There is an understanding within the script that essentially becomes the film’s driving force, and Eastwood clearly wants that to remain at the forefront of The Mule’s output
Touted as Clint Eastwood’s last ever turn to acting, paralleling The Old Man And The Gun with Robert Redford, The Mule shows true love for its lead as it exists around the perfect Eastwood role, supplying a true to life and thoroughly engaging story.
Alone but driven, Earl (Clint Eastwood) is an award-winning horticulturist struggling with declining sales despite his reputation for top quality bulbs and flowers. Fighting against the rapid rise of internet sales proves too much, and Earl’s business is left unsustainable, letting go of what he has loved for so long. Estranged to the majority of his family, his options are limited, but after transporting an unknown package across state, Earl soon realises he can make an easy pay-packet, even if that means throwing any morals he has left out of the window.
The Mule is far more than just another drugs movie. At times it almost becomes a coming-of-age drama, offering many of the themes and notions usually reserved for much younger characters. There is an understanding within the script that essentially becomes the film’s driving force, and Eastwood clearly wants that to remain at the forefront of The Mule’s output. Earl is constantly old fashioned and outdated in his ideas and his thoughts, but there’s a shift in his acceptance of reality as the story moves on that is both pleasant and unexpected.

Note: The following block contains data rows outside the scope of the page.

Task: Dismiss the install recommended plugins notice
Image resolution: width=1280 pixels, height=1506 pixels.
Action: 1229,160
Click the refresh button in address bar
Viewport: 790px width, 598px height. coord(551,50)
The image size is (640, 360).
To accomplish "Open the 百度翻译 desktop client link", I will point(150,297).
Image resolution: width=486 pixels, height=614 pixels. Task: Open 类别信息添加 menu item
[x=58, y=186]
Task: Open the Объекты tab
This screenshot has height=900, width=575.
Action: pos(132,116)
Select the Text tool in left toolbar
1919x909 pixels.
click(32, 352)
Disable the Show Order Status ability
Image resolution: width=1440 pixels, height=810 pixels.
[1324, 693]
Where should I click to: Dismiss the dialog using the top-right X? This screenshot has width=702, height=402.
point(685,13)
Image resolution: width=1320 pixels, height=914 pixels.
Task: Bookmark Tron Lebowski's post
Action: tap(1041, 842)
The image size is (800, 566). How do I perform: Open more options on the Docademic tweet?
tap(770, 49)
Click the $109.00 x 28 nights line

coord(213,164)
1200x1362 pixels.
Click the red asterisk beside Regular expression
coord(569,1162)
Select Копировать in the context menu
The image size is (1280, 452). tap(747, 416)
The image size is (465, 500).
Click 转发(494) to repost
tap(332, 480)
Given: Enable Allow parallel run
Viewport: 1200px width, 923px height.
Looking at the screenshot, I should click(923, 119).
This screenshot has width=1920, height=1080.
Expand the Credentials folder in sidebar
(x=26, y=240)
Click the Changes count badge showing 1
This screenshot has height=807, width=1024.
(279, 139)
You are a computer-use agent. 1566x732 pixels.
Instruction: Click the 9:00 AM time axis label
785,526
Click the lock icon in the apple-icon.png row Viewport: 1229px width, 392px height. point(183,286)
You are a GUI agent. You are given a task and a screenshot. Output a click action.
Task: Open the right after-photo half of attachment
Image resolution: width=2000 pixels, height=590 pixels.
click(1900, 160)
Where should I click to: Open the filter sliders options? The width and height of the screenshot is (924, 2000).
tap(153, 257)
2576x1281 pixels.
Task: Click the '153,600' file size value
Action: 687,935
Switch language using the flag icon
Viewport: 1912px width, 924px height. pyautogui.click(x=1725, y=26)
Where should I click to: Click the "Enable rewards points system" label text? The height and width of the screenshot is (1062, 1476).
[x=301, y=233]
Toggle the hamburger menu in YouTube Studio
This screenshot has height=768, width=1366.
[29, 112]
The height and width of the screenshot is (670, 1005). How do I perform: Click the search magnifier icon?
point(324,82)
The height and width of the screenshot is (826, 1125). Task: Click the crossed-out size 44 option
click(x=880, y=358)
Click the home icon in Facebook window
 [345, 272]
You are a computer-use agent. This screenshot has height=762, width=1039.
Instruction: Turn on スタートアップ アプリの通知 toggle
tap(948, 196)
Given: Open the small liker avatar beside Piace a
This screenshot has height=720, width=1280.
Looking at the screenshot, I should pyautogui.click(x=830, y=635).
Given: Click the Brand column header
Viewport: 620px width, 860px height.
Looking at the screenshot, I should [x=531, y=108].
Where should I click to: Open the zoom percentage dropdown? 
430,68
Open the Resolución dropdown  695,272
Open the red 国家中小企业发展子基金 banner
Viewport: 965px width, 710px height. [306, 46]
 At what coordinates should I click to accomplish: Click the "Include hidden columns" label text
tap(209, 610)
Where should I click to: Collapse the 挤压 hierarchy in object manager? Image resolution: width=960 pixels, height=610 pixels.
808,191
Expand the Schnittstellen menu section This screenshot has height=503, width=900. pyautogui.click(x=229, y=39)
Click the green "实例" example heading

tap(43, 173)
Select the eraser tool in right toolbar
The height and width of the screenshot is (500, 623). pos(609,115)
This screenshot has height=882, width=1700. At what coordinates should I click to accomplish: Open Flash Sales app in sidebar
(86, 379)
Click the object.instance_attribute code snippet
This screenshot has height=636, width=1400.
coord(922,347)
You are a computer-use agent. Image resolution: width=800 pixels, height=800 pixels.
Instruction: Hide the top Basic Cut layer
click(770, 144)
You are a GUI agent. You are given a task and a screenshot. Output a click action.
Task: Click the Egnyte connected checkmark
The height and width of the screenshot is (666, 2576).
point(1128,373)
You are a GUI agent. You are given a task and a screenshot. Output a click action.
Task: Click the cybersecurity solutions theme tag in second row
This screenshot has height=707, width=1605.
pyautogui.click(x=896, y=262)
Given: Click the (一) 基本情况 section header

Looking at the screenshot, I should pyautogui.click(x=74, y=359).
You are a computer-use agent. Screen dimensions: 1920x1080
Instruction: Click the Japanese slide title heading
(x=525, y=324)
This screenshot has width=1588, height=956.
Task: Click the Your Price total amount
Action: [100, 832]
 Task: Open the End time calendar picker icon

Yet this quiet, progressive movement is almost completely destroyed by one particular scene. A brief moment, perhaps only two minutes of screen time, offers women as objects and possessions, annihilating the movement Nick Schenk’s script tries put on Earl’s morals. It feels out of place despite the drug cartel themes, and even as a reality check it does not work. There’s a change in Earl’s character and personality that does not match that of rest of the film, alienating the story begging questions as to why such a directorial decision was made at all. It feels like a reason for Eastwood to act with women in revealing outfits, rather than anything story related or theme driven.
Aside from this one film-altering scene, The Mule is intriguing and engaging, offering a little respite from the heavier, Oscar bait films clogging the release schedule. It’s a shame that the scene did make the final cut, but Eastwood can move on happily proving he still as the edge to make a thoroughly watchable character piece.